The use of stimulants (methylphenidate and amphetamine) as cognitive enhancers by the general public is increasing and is controversial. It is still unclear how they work or why they improve performance in some individuals but impair it in others. To test the hypothesis that stimulants enhance signal to noise ratio of neuronal activity and thereby reduce cerebral activity by increasing efficiency, we measured the effects of methylphenidate on brain glucose utilization in healthy adults. We measured brain glucose metabolism (using Positron Emission Tomography and 2-deoxy-2[18F]fluoro-D-glucose) in 23 healthy adults who were tested at baseline and while performing an accuracy-controlled cognitive task (numerical calculations) given with and without methylphenidate (20 mg, oral). Sixteen subjects underwent a fourth scan with methylphenidate but without cognitive stimulation. Compared to placebo methylphenidate significantly reduced the amount of glucose utilized by the brain when performing the cognitive task but methylphenidate did not affect brain metabolism when given without cognitive stimulation. Whole brain metabolism when the cognitive task was given with placebo increased 21% whereas with methylphenidate it increased 11% (50% less). This reflected both a decrease in magnitude of activation and in the regions activated by the task. Methylphenidate's reduction of the metabolic increases in regions from the default network (implicated in mind-wandering) was associated with improvement in performance only in subjects who activated these regions when the cognitive task was given with placebo. These results corroborate prior findings that stimulant medications reduced the magnitude of regional activation to a task and in addition document a "focusing" of the activation. This effect may be beneficial when neuronal resources are diverted (i.e., mind-wandering) or impaired (i.e., attention deficit hyperactivity disorder), but it could be detrimental when brain activity is already optimally focused. This would explain why methylphenidate has beneficial effects in some individuals and contexts and detrimental effects in others.

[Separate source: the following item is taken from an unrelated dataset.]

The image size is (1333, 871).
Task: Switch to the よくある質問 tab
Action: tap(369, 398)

Figure 1. Schematic diagram of experimental procedure.

Placebo (PL) or methylphenidate (MP) was given 60 minutes prior to initiation of Cognitive or Neutral tasks, which lasted 45 minutes. [¹⁸F]FDG was injected 15 minutes after task initiation (75 minutes after MP or PL) and scans were started 35 minutes after injection.

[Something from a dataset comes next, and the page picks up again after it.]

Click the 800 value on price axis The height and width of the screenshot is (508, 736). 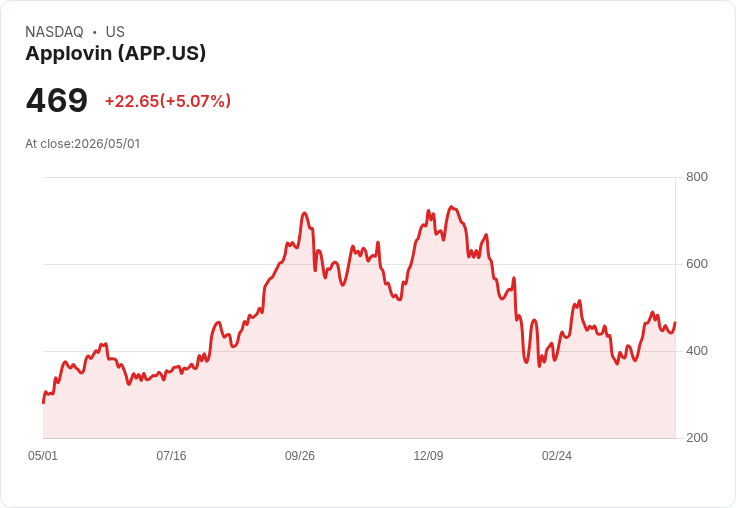pyautogui.click(x=697, y=177)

Figure 2. Brain activation with the task after placebo (PL) and after methylphenidate (MP).

A. SPM results showing the areas that had increases in metabolism for the cognitive task with placebo versus the control conditions; B. SPM results showing the areas that had increases in metabolism for the cognitive task with MP versus the control conditions. Comparisons correspond to paired t tests (p<0.001 uncorrected >100 pixels). None of the brain regions had higher metabolism for the control condition (neutral non-task with placebo) than for the cognitive task conditions.

Figure 3. Differences in task activation between placebo (PL) and methylphenidate (MP).

SPM results showing the areas that had greater increases in metabolism when the cognitive task was given with placebo versus when it was given with methylphenidate (MP). Comparisons correspond to paired t-tests (p<0.005 uncorrected >100 pixels). None of the brain regions had higher metabolism for the cognitive task when given with MP than with placebo.